Filter Modes and Render Elements Output

  • The filter mode (see above) also affects the way Render Elements are accumulated.
    • Render Elements generally collect data other than the Color values of the particles and represent it as RGB values, while using the same Alpha as the main RGBA output.
    • Render Elements have their own “Enable Filtering” option which controls whether the pixels will apply the Bi-linear or Bi-cubic interpolation or will fill all pixels with the same value.
    • The Render Elements typically represent data of only the particles closest to the camera, in other words each particle is supposed to overwrite any pixels it covers, thus removing data already written by particles farther to the camera.
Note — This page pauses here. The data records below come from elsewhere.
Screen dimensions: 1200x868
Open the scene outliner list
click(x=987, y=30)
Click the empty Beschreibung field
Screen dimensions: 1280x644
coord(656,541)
Render Element And Nearest Filtering

  • When the “Draw Point Filter” drop-down list in the Main Controls rollout of the Krakatoa GUI is set to “Nearest”, the Render Elements will ALWAYS draw into the nearest pixel, disregarding the state of the “Enable Filtering” option of the Render Element.
    • Below is the output of the Krakatoa ZDepth Render Element with “Use Depth Range” enabled and set to Min. 0.0 and Max. 200.0, thus normalizing the color output between 0 (near) and 1 (far)
    • The left image shows the RGB values, the right image shows the Alpha which is identical to the Alpha of the main output shown earlier on this page:
../../../_images/krakatoa_filtering_nearest_zdepth_rgb.png ../../../_images/krakatoa_filtering_nearest_zdepth_alpha.png

Render Elements And Bilinear Filtering

  • When the “Draw Point Filter” drop-down list in the Main Controls rollout of the Krakatoa GUI is set to “Bilinear”, the Render Elements will draw differently depending on the state of the “Enable Filtering” option:
  • In the case of Krakatoa ZDepth, the Render Element will be set to “Enable Filtering” unchecked by default because a filtered (anti-aliased) Z-Depth buffer makes no sense - the color is supposed to represent a distance and any change to the color due to filtering will skew this information.
  • The following images show the RGB and Alpha outputs of the Krakatoa ZDepth Render Element rendered with Bilinear filtering and “Enable Filtering” off - the 2x2 pixels square is filled with the same distance value because the particle is covering all 4 pixels somewhat:
../../../_images/krakatoa_filtering_bilinear_nofilter_zdepth_rgb.png ../../../_images/krakatoa_filtering_bilinear_zdepth_nofilter_alpha.png
  • Just for illustration purposes, enabling the Render Element’s filtering produces the following output which is meaningless as a depth information carrier:
../../../_images/krakatoa_filtering_bilinear_zdepth_rgb.png ../../../_images/krakatoa_filtering_bilinear_zdepth_filter_alpha.png

Render Elements And Bicubic Filtering

  • The same rules as described above apply to the Bicubic filtering mode, except for the pixel square being 3x3 pixels:
../../../_images/krakatoa_filtering_bilcubic_nofilter_zdepth_rgb.png ../../../_images/krakatoa_filtering_bicubic_zdepth_alpha.png
  • Obviously, a particle closer to the camera will overwrite 9 pixels that might be already filled by other particles farther away even if its coverage of most of these pixels is just barely above 0.